(Dataset entries)
--------
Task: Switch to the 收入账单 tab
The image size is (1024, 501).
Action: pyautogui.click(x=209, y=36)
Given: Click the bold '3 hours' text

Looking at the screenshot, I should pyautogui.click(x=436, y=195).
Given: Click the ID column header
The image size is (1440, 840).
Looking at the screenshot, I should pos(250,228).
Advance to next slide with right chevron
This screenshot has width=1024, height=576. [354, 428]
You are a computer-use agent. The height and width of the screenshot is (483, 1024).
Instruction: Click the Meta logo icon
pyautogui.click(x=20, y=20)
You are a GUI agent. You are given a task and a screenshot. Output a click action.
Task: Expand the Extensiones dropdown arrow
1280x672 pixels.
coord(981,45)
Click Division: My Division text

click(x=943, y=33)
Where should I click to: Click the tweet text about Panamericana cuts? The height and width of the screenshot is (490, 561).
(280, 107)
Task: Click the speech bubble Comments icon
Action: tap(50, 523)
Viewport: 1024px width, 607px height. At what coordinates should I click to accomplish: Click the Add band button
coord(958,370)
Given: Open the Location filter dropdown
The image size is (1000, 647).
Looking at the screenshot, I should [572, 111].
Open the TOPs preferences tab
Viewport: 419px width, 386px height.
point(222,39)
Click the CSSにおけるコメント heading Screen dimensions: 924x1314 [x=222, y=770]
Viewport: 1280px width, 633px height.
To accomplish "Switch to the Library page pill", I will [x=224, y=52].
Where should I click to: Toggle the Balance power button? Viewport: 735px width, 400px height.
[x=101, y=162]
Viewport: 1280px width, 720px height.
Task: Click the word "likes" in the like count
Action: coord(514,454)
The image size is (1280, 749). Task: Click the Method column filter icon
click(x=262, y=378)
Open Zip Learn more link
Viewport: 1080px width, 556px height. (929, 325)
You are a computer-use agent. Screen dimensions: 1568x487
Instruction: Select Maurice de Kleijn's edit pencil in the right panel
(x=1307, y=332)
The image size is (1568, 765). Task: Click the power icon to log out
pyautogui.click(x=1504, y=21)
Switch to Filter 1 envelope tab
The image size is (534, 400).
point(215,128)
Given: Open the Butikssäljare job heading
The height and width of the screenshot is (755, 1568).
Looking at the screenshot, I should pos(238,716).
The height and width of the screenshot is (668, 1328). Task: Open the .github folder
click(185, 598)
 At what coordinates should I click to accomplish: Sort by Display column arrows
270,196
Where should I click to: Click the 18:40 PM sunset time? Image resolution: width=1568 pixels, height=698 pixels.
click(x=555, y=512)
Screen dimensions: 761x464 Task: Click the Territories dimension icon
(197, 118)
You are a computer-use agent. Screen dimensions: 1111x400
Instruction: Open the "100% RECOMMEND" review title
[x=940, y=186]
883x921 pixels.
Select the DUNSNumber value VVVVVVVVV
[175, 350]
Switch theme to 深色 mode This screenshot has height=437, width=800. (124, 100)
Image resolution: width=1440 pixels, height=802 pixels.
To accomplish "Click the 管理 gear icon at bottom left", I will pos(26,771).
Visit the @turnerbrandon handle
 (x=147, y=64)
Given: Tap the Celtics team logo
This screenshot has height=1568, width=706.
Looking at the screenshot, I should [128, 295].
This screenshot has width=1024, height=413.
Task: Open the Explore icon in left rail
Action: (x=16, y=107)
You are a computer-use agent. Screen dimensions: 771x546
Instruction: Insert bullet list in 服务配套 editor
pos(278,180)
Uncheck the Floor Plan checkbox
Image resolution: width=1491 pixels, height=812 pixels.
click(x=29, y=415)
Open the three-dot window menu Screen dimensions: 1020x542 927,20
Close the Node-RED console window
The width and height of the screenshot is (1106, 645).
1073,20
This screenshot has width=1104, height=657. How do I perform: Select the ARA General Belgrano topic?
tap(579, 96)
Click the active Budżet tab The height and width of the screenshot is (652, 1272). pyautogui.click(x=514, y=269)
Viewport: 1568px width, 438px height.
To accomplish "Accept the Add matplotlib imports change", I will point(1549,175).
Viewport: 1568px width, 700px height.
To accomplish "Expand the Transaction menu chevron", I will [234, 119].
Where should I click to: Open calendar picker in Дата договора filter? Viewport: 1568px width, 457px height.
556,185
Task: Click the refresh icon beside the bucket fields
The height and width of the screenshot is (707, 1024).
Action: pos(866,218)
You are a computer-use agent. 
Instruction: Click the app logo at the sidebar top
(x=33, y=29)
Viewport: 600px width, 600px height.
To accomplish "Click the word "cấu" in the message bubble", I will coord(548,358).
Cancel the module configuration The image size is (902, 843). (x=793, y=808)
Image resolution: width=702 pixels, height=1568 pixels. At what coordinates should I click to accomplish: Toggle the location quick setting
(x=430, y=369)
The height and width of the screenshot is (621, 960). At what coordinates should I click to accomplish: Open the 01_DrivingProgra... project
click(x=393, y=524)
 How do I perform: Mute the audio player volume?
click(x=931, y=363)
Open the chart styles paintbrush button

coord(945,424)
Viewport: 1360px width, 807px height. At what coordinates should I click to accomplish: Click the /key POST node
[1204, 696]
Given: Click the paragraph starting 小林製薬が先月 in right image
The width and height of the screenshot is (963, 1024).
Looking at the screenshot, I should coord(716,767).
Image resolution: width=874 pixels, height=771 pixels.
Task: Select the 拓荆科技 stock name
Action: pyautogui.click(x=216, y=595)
--------
_TASK OBJECTIVE_
Repeat the data verbatim, line after line, leaving nothing out.

_SOLUTION TO THIS TASK_
Task: Switch to the 收入账单 tab
The image size is (1024, 501).
Action: pyautogui.click(x=209, y=36)
Given: Click the bold '3 hours' text

Looking at the screenshot, I should pyautogui.click(x=436, y=195).
Given: Click the ID column header
The image size is (1440, 840).
Looking at the screenshot, I should pos(250,228).
Advance to next slide with right chevron
This screenshot has width=1024, height=576. [354, 428]
You are a computer-use agent. The height and width of the screenshot is (483, 1024).
Instruction: Click the Meta logo icon
pyautogui.click(x=20, y=20)
You are a GUI agent. You are given a task and a screenshot. Output a click action.
Task: Expand the Extensiones dropdown arrow
1280x672 pixels.
coord(981,45)
Click Division: My Division text

click(x=943, y=33)
Where should I click to: Click the tweet text about Panamericana cuts? The height and width of the screenshot is (490, 561).
(280, 107)
Task: Click the speech bubble Comments icon
Action: tap(50, 523)
Viewport: 1024px width, 607px height. At what coordinates should I click to accomplish: Click the Add band button
coord(958,370)
Given: Open the Location filter dropdown
The image size is (1000, 647).
Looking at the screenshot, I should [572, 111].
Open the TOPs preferences tab
Viewport: 419px width, 386px height.
point(222,39)
Click the CSSにおけるコメント heading Screen dimensions: 924x1314 [x=222, y=770]
Viewport: 1280px width, 633px height.
To accomplish "Switch to the Library page pill", I will [x=224, y=52].
Where should I click to: Toggle the Balance power button? Viewport: 735px width, 400px height.
[x=101, y=162]
Viewport: 1280px width, 720px height.
Task: Click the word "likes" in the like count
Action: coord(514,454)
The image size is (1280, 749). Task: Click the Method column filter icon
click(x=262, y=378)
Open Zip Learn more link
Viewport: 1080px width, 556px height. (929, 325)
You are a computer-use agent. Screen dimensions: 1568x487
Instruction: Select Maurice de Kleijn's edit pencil in the right panel
(x=1307, y=332)
The image size is (1568, 765). Task: Click the power icon to log out
pyautogui.click(x=1504, y=21)
Switch to Filter 1 envelope tab
The image size is (534, 400).
point(215,128)
Given: Open the Butikssäljare job heading
The height and width of the screenshot is (755, 1568).
Looking at the screenshot, I should pos(238,716).
The height and width of the screenshot is (668, 1328). Task: Open the .github folder
click(185, 598)
 At what coordinates should I click to accomplish: Sort by Display column arrows
270,196
Where should I click to: Click the 18:40 PM sunset time? Image resolution: width=1568 pixels, height=698 pixels.
click(x=555, y=512)
Screen dimensions: 761x464 Task: Click the Territories dimension icon
(197, 118)
You are a computer-use agent. Screen dimensions: 1111x400
Instruction: Open the "100% RECOMMEND" review title
[x=940, y=186]
883x921 pixels.
Select the DUNSNumber value VVVVVVVVV
[175, 350]
Switch theme to 深色 mode This screenshot has height=437, width=800. (124, 100)
Image resolution: width=1440 pixels, height=802 pixels.
To accomplish "Click the 管理 gear icon at bottom left", I will pos(26,771).
Visit the @turnerbrandon handle
 (x=147, y=64)
Given: Tap the Celtics team logo
This screenshot has height=1568, width=706.
Looking at the screenshot, I should [128, 295].
This screenshot has width=1024, height=413.
Task: Open the Explore icon in left rail
Action: (x=16, y=107)
You are a computer-use agent. Screen dimensions: 771x546
Instruction: Insert bullet list in 服务配套 editor
pos(278,180)
Uncheck the Floor Plan checkbox
Image resolution: width=1491 pixels, height=812 pixels.
click(x=29, y=415)
Open the three-dot window menu Screen dimensions: 1020x542 927,20
Close the Node-RED console window
The width and height of the screenshot is (1106, 645).
1073,20
This screenshot has width=1104, height=657. How do I perform: Select the ARA General Belgrano topic?
tap(579, 96)
Click the active Budżet tab The height and width of the screenshot is (652, 1272). pyautogui.click(x=514, y=269)
Viewport: 1568px width, 438px height.
To accomplish "Accept the Add matplotlib imports change", I will point(1549,175).
Viewport: 1568px width, 700px height.
To accomplish "Expand the Transaction menu chevron", I will [234, 119].
Where should I click to: Open calendar picker in Дата договора filter? Viewport: 1568px width, 457px height.
556,185
Task: Click the refresh icon beside the bucket fields
The height and width of the screenshot is (707, 1024).
Action: pos(866,218)
You are a computer-use agent. 
Instruction: Click the app logo at the sidebar top
(x=33, y=29)
Viewport: 600px width, 600px height.
To accomplish "Click the word "cấu" in the message bubble", I will coord(548,358).
Cancel the module configuration The image size is (902, 843). (x=793, y=808)
Image resolution: width=702 pixels, height=1568 pixels. At what coordinates should I click to accomplish: Toggle the location quick setting
(x=430, y=369)
The height and width of the screenshot is (621, 960). At what coordinates should I click to accomplish: Open the 01_DrivingProgra... project
click(x=393, y=524)
 How do I perform: Mute the audio player volume?
click(x=931, y=363)
Open the chart styles paintbrush button

coord(945,424)
Viewport: 1360px width, 807px height. At what coordinates should I click to accomplish: Click the /key POST node
[1204, 696]
Given: Click the paragraph starting 小林製薬が先月 in right image
The width and height of the screenshot is (963, 1024).
Looking at the screenshot, I should coord(716,767).
Image resolution: width=874 pixels, height=771 pixels.
Task: Select the 拓荆科技 stock name
Action: pyautogui.click(x=216, y=595)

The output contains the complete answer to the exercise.